Why You Might Be Every Landlord's Worst Nightmare
I am never deterred by a rental that needs a little elbow grease, because I have never been afraid to roll up my sleeves and take matters into my own hands. Throughout my many years renting apartments in New York and Los Angeles, I’ve had a few run-ins with landlords (some more understanding than others) on my journey to making my leased home feel as personal as possible. If, like me, your position on being a renter has always been to ask for forgiveness, not permission, then you too might be every landlord’s worst nightmare. Here’s why…
In my first New York City apartment, I loved the bones of the space but hated every colour and finish throughout. So, I painted every surface, from the floors and ceilings to the cabinets and countertops. The landlord turned pale as a ghost the first time he saw the space. But to my defence, it was a total upgrade to the shabby apartment, and he actually sent me a thank-you note with my returned security deposit upon moving out.
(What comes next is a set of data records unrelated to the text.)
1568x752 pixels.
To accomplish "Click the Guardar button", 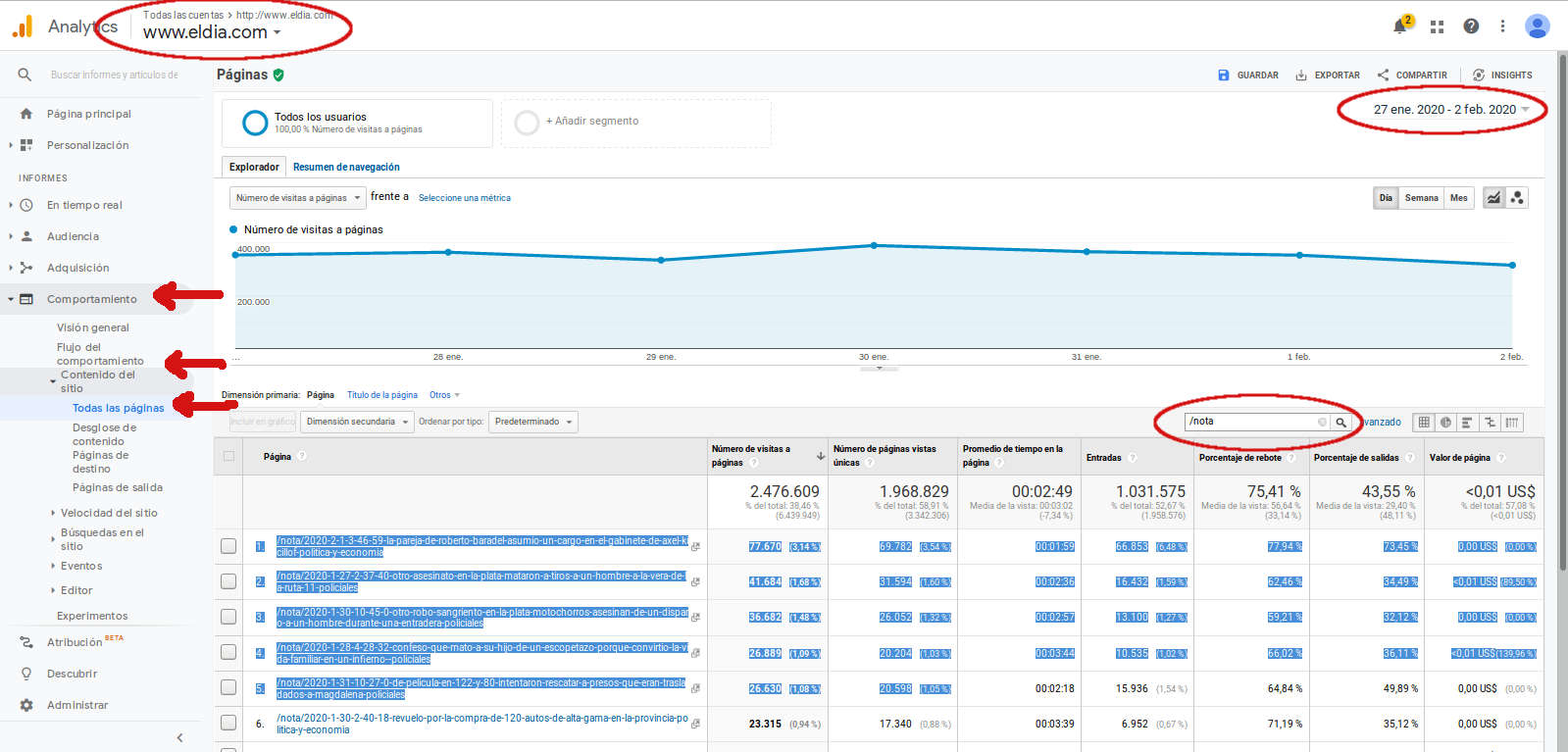I will point(1248,75).
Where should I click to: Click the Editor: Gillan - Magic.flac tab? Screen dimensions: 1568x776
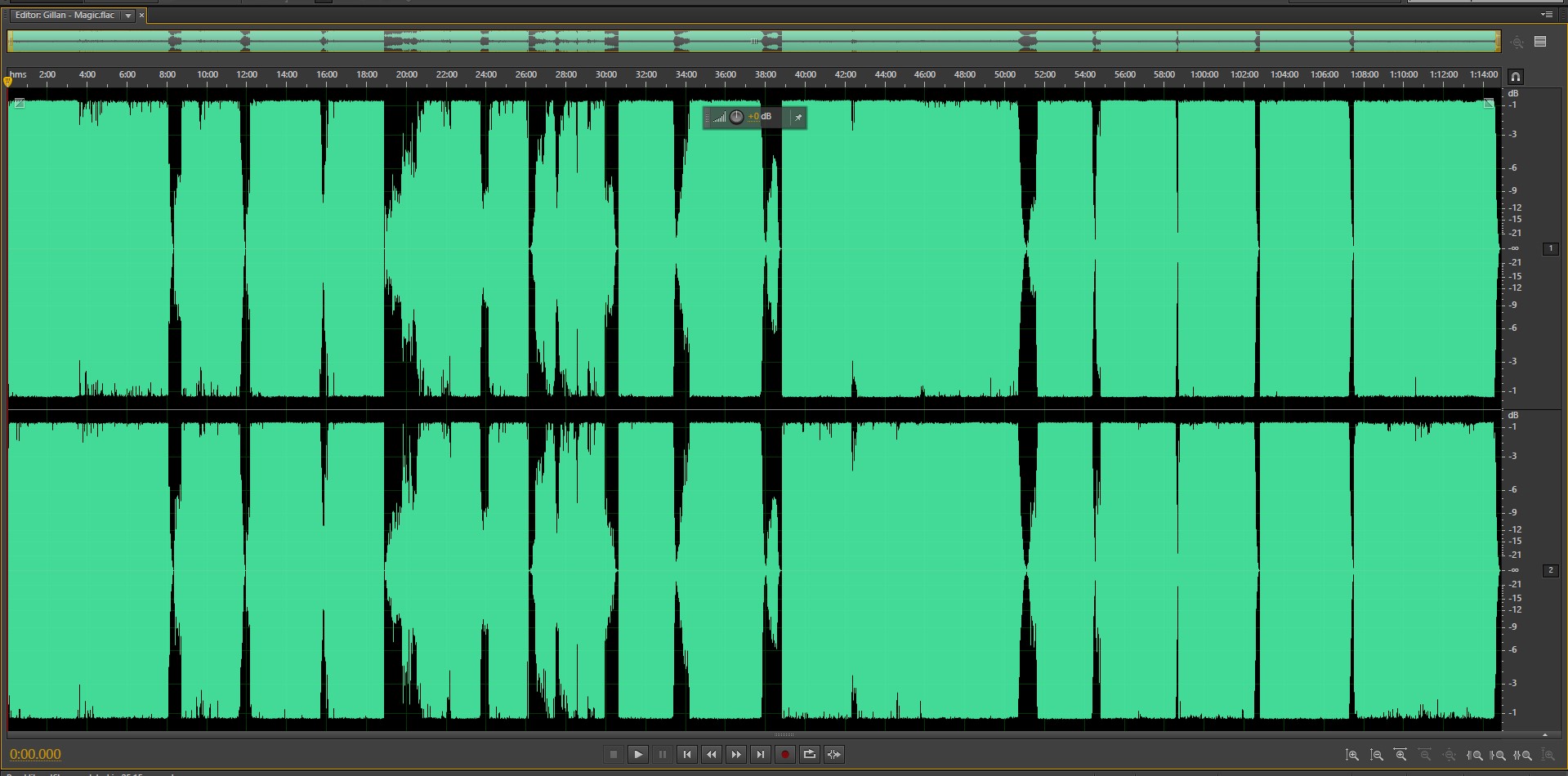coord(65,16)
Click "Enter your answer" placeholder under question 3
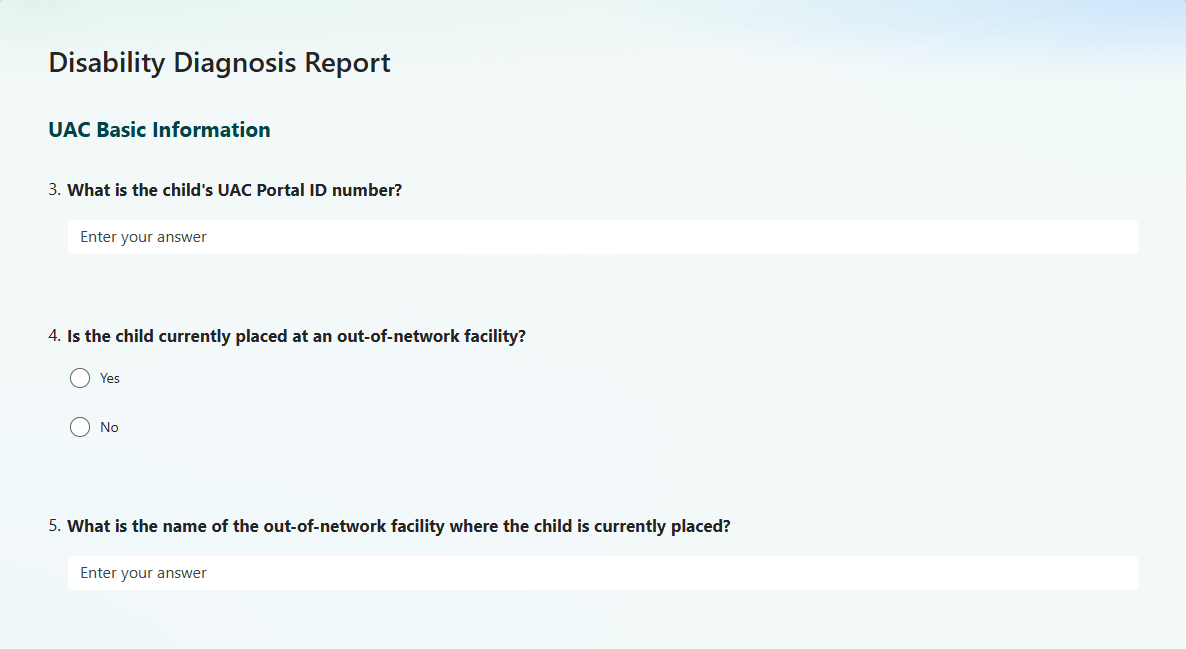The height and width of the screenshot is (649, 1186). (144, 237)
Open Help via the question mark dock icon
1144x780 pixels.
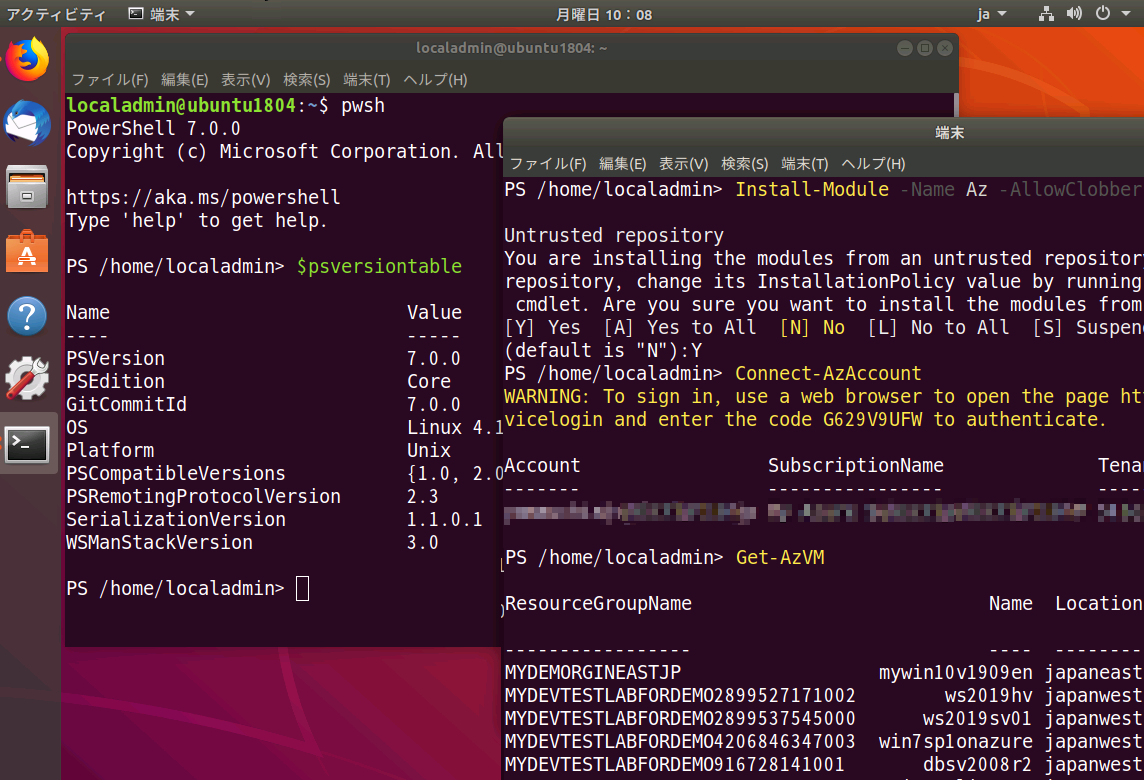click(x=27, y=316)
The aforementioned apartment was a 250-square-foot studio on the first floor with soaring windows that looked onto the high-rise across the street. When living in a small space, you are inevitably faced with the tough decision to cross the apartment in the buff and risk your neighbours peeping if you forget your towel or are just having a free-and-easy moment. Maybe I became a little too comfortable doing this with the curtains open. One day, the landlord called me to coffee and suggested I “consider closing the curtains” as he’d been “receiving complaints from the neighbours.” Mortified, I didn't press issue, and from then on, I made it a point to keep the drapes drawn when parading in my birthday suit.
Just like the servant/master dichotomy in the plays of William Shakespeare, the tenant must always look for ways to outwit the landlord. I once baked a roast to disguise the scent of toxic fumes of floor sealant that would waft through the mum-and-pop building in which the landlord lived on the floor below. The painted patterned floors turned out amazing, but the roast was a little overdone.
As an interiors junky, I sometimes wake up on a Saturday with the urge to reinvent a room in a dramatic way. Once, I used giant graffiti markers to create a 360-degree scribble mural that looked as if a giant child had gone to town on the dining room walls when his giant parents weren’t looking. Though landlords can vary from apartment to apartment, they each give the same pale-as-a-ghost look when they first see my work. In this landlord's favour, the wall treatment made me feel crazy after living with it for only two months and has forced me to pursue a calmer, more serene vibe ever since.
If you followed MyDomaine during the holidays, you might be familiar with my upside-down Christmas tree disaster. If attempting to hang your fully decorated tree from a power point in the ceiling, I’d recommend consulting an electrician first. The fallen spruce resulted in damaged electrical wiring in half my house. It was also one of the more difficult problems to explain to the landlord.
When I first moved to New York City, I signed a lease on a tiny apartment with loads of potential. I had no job and little resources, so I furnished it in an over-the-top nautical theme using flea market finds and street furniture. The result was like a boutique hotel where Pee-wee Herman might stay if vacationing in the Hamptons. Before the days of Airbnb, I would list the space for rent on Craigslist and make my pricey West Village rent back in a single weekend. Due to a police call on a pair of feuding Russian newlyweds during their honeymoon gone wrong, my landlord started to watch me a little more closely.
While I’ve taken many risks during my time as a renter, I’ve also made sure to educate myself on the inherent rights provided to me in a lease, should things ever go sour. I once had a landlord try to kick me out for placing too many complaints about unlivable conditions created by building construction. Because I only communicated in writing through the help of a family friend that just so happened to be a huge tenant lawyer, I became a big enough nightmare that I was offered six months’ rent in cash to vacate the apartment. It was a true New York City dream come true, complete with a Sopranos-like moment when he handed me a huge paper bag full of $50s in the dry storage room of a diner he owned on the ground floor. His last words to me? “You are a complete nightmare.”